### Problem statement
Your answer should consist of the lines below that hold the word "Screenshot".

### Records for the task
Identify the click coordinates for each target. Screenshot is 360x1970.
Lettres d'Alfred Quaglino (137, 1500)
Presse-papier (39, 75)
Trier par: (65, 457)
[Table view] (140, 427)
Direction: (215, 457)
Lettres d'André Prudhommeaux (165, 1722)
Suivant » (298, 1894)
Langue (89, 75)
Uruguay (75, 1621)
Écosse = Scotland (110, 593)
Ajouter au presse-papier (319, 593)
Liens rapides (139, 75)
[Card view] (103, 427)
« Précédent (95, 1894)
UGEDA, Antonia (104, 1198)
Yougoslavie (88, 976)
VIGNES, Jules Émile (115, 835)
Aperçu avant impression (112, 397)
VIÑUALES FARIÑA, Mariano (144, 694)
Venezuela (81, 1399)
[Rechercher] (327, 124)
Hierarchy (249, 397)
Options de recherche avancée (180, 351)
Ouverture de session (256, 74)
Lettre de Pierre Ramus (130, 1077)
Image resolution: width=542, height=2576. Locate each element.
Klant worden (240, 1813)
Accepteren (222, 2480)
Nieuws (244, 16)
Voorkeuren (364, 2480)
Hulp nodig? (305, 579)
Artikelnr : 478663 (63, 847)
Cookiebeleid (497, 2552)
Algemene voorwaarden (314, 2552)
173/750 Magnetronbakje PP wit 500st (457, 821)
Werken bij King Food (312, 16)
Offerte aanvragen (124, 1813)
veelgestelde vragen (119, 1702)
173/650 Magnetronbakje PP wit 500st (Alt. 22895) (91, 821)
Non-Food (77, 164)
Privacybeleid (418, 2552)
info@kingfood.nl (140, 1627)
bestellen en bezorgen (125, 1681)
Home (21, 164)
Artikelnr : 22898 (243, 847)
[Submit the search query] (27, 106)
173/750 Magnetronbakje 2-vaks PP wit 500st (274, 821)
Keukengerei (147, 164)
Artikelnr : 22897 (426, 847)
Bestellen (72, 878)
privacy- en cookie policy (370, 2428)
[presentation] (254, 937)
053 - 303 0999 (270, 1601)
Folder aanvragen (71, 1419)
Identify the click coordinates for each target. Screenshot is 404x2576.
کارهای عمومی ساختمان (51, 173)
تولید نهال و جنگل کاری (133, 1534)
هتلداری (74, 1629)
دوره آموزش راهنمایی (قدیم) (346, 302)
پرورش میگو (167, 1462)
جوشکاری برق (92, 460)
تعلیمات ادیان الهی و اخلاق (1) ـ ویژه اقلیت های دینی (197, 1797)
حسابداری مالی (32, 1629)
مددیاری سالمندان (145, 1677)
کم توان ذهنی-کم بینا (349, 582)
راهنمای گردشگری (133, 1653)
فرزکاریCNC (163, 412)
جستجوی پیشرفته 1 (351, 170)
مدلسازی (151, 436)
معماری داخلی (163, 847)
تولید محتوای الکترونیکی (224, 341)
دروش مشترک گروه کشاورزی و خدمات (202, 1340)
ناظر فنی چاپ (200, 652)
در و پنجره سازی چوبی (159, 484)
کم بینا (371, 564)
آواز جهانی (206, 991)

### Result
Identify the click coordinates for each target. Screenshot is 360x1970.
Identify the click coordinates for each target. Screenshot is 404x2576.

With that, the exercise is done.